LOZOVSKI (Dridzo), SOLOMON ABRAMOVICH (1878–1952), Soviet statesman and trade union leader. Born into a poor family in Danilovka, Yekaterinoslav province (today Dnepropetrovsk district, Ukraine), Lozovski went to work at the age of 11 and completed his studies on his own. He joined the Russian Social-Democratic Party in 1901 and in 1905 attached himself to the Bolshevik wing. Lozovski participated in the Revolution of 1905, and several times was arrested, but escaped. In 1909 he arrived in France where he was active in the socialist movement until 1917. Lozovski returned to Russia following the outbreak of the February Revolution and was immediately elected secretary of the Trade Union Council. His opposition to Lenin's policies during and after the October Revolution led to his expulsion from the party in March 1918 and until December 1919, when he rejoined the Bolsheviks, he was a leader of the Internationalist Social-Democrats. From 1920 on, he was appointed to a series of important posts, serving as head of the Communist Trade Union International (Profintern; 1921–37), director of the state publishing house (1937–39), deputy commissar of foreign affairs (1939–46), and deputy director and later director, of the Soviet Information Bureau. From 1939 to 1949 he was a member of the central committee of the Communist Party.

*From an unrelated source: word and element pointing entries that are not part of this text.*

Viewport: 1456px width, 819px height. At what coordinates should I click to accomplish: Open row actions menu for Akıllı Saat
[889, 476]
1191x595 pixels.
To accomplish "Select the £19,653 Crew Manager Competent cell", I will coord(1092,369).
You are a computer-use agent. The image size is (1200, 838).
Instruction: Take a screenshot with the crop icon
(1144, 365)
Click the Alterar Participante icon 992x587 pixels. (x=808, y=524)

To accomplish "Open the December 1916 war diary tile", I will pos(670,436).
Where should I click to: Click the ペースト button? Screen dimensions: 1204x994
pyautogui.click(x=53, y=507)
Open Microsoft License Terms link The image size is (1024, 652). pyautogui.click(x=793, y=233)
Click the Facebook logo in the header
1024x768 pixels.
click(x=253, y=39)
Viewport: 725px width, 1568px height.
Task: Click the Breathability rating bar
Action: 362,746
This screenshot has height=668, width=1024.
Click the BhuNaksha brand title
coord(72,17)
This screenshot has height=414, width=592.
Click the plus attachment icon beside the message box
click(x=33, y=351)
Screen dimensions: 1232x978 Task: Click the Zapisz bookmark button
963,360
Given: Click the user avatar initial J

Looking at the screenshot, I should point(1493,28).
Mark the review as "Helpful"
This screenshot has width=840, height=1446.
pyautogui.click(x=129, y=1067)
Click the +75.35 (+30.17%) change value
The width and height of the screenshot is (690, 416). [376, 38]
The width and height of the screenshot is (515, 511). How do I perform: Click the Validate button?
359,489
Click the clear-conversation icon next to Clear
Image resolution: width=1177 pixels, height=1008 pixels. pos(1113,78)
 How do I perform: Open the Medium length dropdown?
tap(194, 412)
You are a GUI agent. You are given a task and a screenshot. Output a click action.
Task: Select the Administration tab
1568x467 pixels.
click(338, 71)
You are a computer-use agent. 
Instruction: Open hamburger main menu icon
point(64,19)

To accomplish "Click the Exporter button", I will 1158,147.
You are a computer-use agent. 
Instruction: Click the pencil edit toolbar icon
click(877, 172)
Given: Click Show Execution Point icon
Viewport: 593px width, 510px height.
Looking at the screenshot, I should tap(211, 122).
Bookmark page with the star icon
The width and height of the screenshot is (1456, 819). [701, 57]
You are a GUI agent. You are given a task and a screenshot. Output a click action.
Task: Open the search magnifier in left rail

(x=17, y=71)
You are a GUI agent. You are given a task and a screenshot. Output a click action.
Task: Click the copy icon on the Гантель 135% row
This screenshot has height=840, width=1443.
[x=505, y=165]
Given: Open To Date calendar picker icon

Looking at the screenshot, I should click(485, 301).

In his capacity as head of the Soviet Information Bureau, Lozovski was responsible for the work of the Jewish *Anti-Fascist Committee and was concerned with world Jewish affairs. It is believed that in 1944 he supported the plan to set up a Jewish autonomous settlement in the Crimea and that this led to his arrest in 1949, when the authorities began to liquidate Jewish culture in the Soviet Union. Lozovski was tried together with 24 other Jewish writers and intellectuals in July 1952, and was executed with them on August 12, 1952. He was posthumously rehabilitated in 1956.

BIBLIOGRAPHY:

J.B. Salsberg, in: Jewish Life (Feb. 1957); I. Ehrenburg, Memoirs 19211941 (1964), 498; vol. 2, p. 11, 120; H.E. Salisbury, To Moscow and Beyond (1960), 72; Deyateli Sovetskogo Soyuza, vol. 1, p. 333–7; Bolshaya Sovetskaya Entsiklopediya, 51 (19582), 180; Sovetskaya Litva (March 30, 1963); Sovetskaya Istoricheskaya Entsiklopediya, 8 (1965), 760–1; Voprosy istorii KPSS, 10:7 (1966), 24.